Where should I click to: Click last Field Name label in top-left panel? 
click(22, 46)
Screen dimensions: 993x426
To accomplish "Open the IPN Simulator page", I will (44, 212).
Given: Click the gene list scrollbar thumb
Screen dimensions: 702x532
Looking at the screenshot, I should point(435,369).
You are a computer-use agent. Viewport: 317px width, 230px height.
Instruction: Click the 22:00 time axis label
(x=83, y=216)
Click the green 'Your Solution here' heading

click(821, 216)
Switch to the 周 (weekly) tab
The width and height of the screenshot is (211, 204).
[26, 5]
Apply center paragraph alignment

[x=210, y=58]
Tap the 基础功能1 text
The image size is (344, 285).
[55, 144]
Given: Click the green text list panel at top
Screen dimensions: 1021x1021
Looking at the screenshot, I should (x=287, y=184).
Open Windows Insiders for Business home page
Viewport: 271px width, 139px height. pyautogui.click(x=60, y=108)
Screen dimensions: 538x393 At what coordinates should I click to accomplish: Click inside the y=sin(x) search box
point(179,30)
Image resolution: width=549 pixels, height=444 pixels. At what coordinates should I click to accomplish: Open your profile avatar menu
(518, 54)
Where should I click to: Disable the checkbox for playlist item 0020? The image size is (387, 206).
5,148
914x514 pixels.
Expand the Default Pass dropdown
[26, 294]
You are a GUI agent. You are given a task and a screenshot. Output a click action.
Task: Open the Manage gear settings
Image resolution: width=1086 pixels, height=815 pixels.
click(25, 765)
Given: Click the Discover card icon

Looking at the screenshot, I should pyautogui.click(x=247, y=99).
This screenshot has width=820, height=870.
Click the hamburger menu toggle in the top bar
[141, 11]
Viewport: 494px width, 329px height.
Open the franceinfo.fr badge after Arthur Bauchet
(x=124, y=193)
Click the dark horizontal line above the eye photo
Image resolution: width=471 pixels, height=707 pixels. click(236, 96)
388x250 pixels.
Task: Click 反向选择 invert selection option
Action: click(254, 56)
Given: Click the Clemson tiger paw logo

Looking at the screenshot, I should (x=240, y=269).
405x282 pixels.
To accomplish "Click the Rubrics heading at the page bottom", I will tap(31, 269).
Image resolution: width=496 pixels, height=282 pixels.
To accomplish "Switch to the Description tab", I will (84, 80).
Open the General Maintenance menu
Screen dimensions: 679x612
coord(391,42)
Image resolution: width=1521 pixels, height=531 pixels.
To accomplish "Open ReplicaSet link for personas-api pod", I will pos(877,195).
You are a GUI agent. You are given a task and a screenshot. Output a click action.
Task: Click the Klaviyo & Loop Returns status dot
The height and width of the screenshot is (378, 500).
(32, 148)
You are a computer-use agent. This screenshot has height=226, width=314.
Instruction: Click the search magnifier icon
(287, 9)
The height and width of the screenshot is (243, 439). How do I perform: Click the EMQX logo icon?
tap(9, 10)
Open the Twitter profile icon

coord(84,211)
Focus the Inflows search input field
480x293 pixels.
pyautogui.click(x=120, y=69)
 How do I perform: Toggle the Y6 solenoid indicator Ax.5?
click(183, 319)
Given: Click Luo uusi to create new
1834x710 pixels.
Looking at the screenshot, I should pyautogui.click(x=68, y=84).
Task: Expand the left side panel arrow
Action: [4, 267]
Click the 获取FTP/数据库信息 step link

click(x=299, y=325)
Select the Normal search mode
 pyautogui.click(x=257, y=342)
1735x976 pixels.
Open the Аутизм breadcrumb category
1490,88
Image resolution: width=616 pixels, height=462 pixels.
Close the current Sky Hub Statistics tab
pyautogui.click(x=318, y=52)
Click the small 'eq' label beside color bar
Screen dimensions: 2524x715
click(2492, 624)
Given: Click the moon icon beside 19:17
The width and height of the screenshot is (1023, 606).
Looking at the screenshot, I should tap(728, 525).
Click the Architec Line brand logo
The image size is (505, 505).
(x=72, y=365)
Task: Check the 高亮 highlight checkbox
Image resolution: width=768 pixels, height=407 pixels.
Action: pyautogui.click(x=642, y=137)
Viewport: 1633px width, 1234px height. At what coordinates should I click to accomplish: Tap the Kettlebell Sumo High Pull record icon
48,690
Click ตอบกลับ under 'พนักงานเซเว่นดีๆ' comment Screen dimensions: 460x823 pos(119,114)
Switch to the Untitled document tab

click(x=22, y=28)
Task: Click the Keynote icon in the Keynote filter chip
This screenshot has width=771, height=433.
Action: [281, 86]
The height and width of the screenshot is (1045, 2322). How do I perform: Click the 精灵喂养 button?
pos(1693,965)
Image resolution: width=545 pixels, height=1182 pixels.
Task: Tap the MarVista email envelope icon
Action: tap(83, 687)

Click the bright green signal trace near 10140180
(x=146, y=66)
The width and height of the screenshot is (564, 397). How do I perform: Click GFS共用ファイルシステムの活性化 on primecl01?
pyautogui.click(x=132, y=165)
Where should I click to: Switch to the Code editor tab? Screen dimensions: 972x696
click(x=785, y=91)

### ABOUT THIS TASK
From the data above, copy each line where the string "computer" appears.

### WRITTEN REPLY
You are a computer-use agent. Viewport: 317px width, 230px height.
You are a computer-use agent. This screenshot has height=226, width=314.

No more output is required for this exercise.